Will Berndt, a 72-year-old general contractor, said that he saw smoke plumes as they drifted toward his house on a hill. He was with his cat, Marly, when he said his house was safe, however another house he had been working on "for a long time" for a client had been destroyed.

"I live up on that ridge so our house is not affected right now, but most of our friends and neighbors, the church in Grizzly are gone. I had a big project in Grizzly, I'm a contractor, but the house blew up. It's gone. I spent a lot of time on that house, and they haven't paid me yet, so..." 

"That's my life, that's my whole life," he said. 

Berndt said he built the house himself more than 40 years ago, and he was frustrated by that U.S. Forest Service helicopters did not put out the fire while it was still small enough.

"We have talked about it, we've been up here for 43 years and we had talked about, so, what if the mountain burns, what are we gonna do?" said Berndt. "It's like, well, you just grab what you can and get out of here.
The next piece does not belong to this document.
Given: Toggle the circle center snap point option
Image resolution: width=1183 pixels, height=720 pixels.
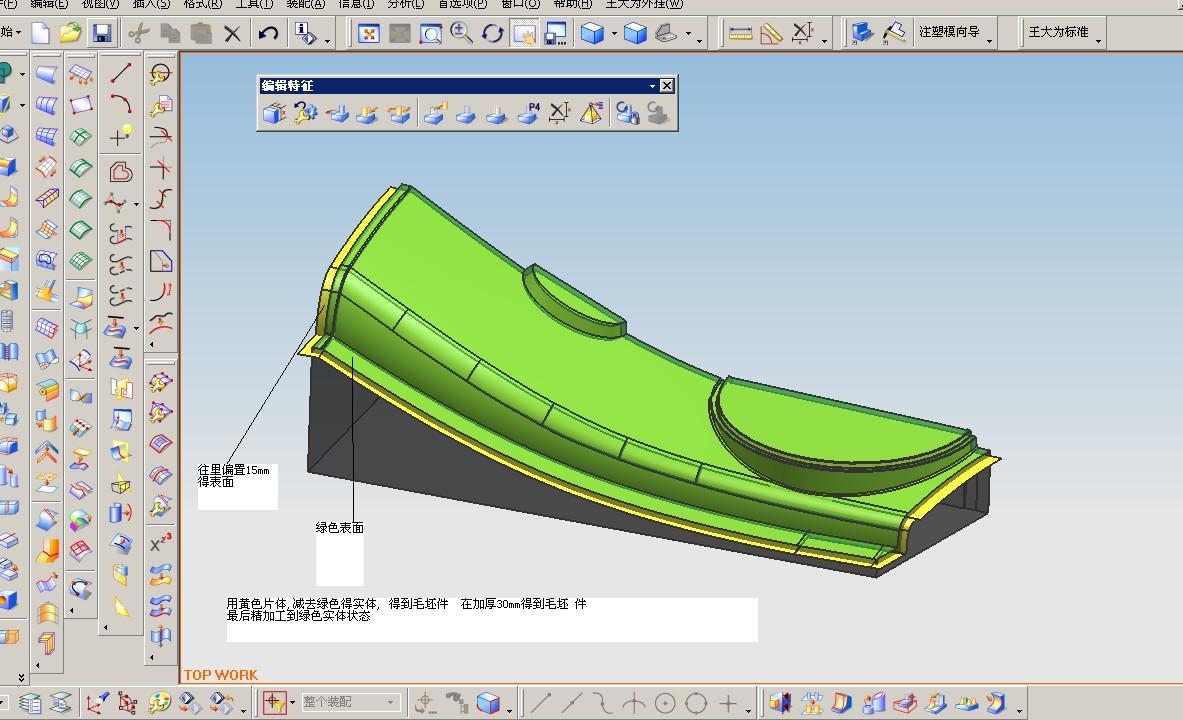Looking at the screenshot, I should coord(665,703).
It's one of those thoughts that, you see it on TV, you see other communities have to deal with it, and you go, 'Well, that sucks.' But you never think that, you know, we're gonna be in the path of a stinking firestorm." he added.

The National Weather Service issued a red flag warning in place across a wide swath of interior Northern California and the Sierra Nevada foothills, in effect from 5 p.m. Tuesday to 8 p.m. Wednesday due to gusts that could reach 35 mph.

Experts predict aggresive fire growth to come, because of the gusty winds, unless there is an inversion produced by the smoke.